● Exercise description
Rewrite the rows from the line containing "Reply to Alex Hauck's comment" through the end of the rows, swapping "window" for "tab" and keeping everything else the same. Omit the pictures from your version.

● Task data
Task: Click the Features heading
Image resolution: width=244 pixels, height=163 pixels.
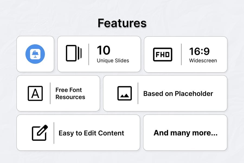Action: 122,23
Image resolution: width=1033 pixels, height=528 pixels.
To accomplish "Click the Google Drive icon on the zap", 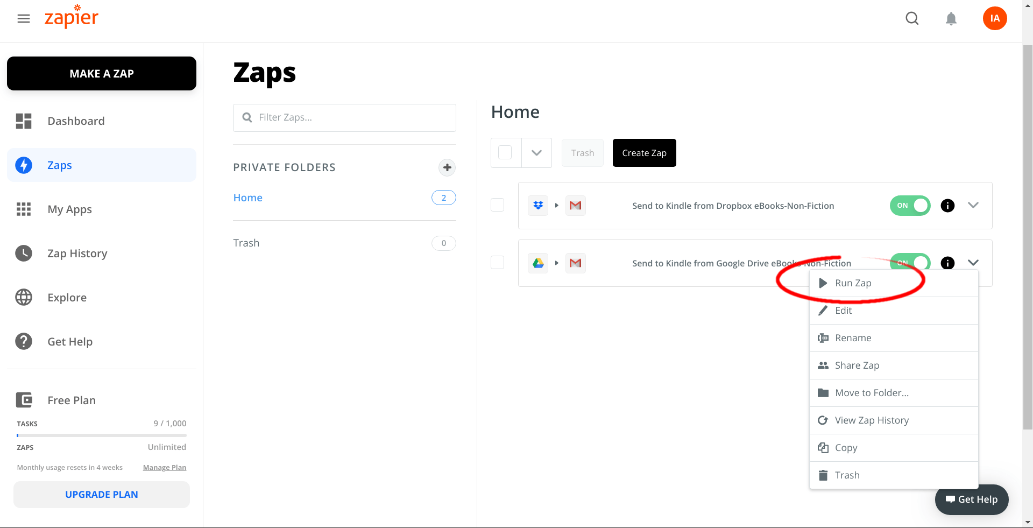I will (x=537, y=263).
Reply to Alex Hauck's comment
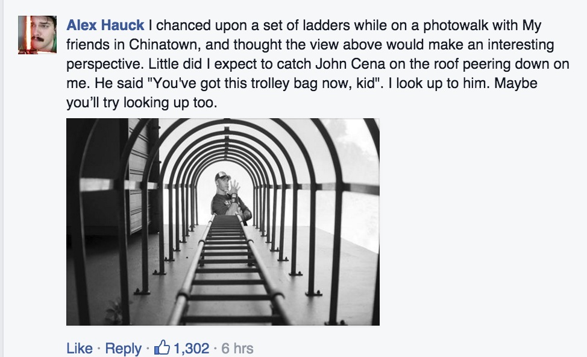The image size is (587, 357). click(x=123, y=348)
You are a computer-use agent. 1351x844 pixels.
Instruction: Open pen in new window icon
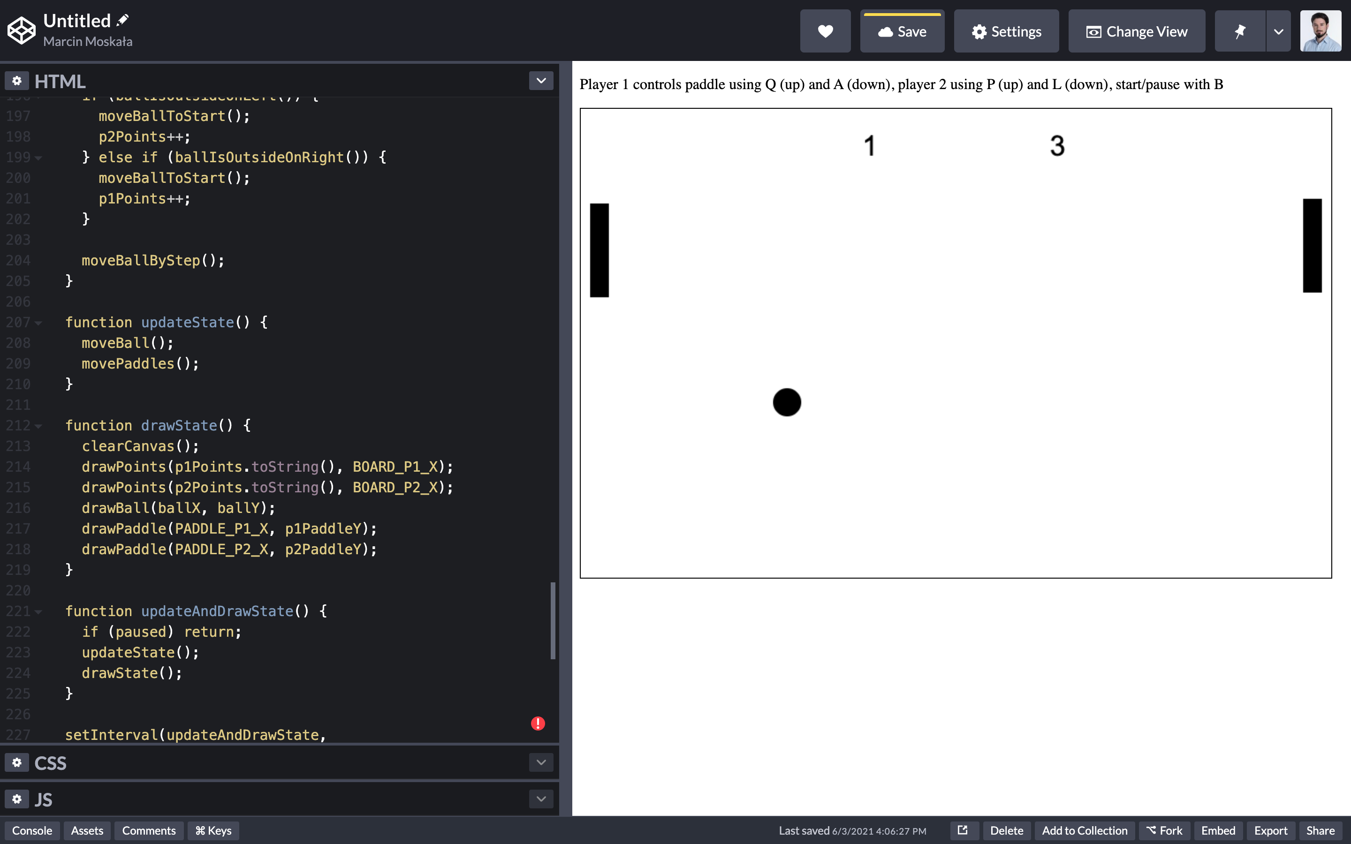pos(963,831)
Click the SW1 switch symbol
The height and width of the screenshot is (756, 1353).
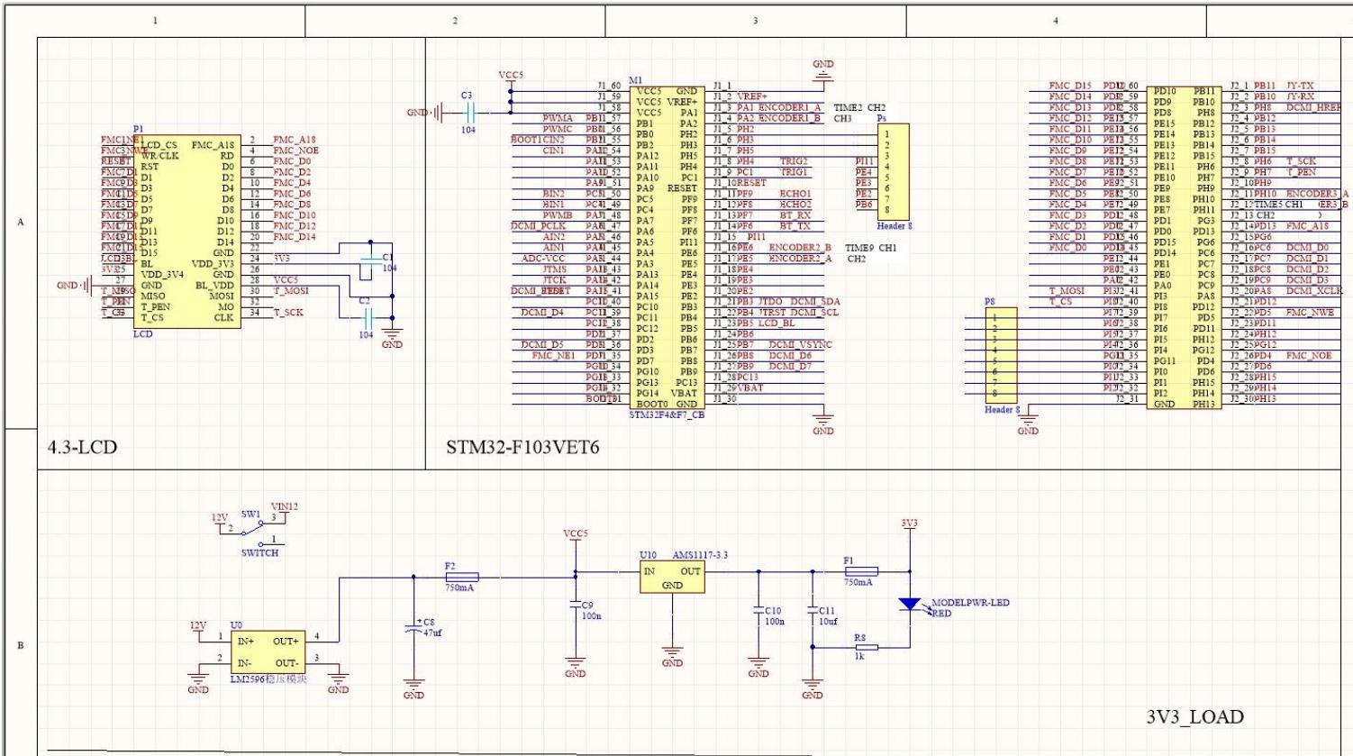click(253, 532)
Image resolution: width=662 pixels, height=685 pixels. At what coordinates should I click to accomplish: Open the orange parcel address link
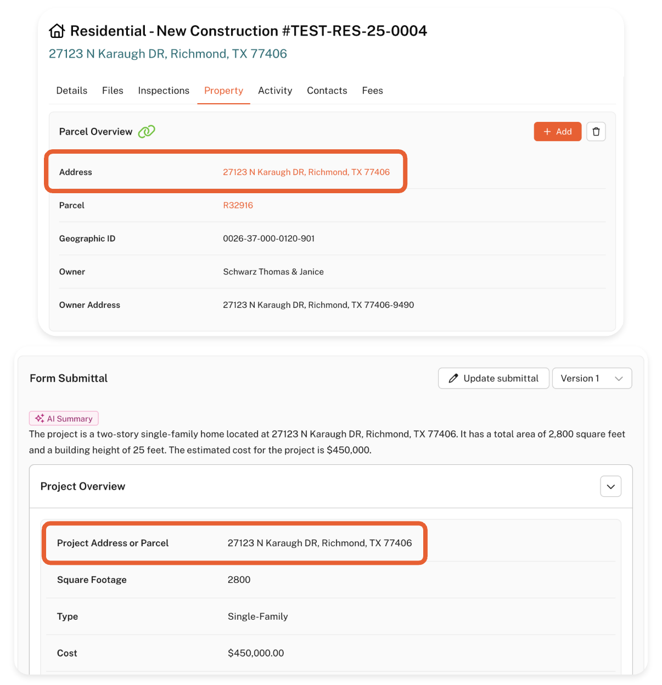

● Complete output
Reply to Alex Hauck's comment
The image size is (587, 357). click(x=123, y=348)
You are a computer-use agent. 1351x844 pixels.
Instruction: Open pen in new tab icon
pos(963,831)
Click the SW1 switch symbol
The height and width of the screenshot is (756, 1353).
click(253, 532)
Image resolution: width=662 pixels, height=685 pixels. At what coordinates should I click to accomplish: Open the orange parcel address link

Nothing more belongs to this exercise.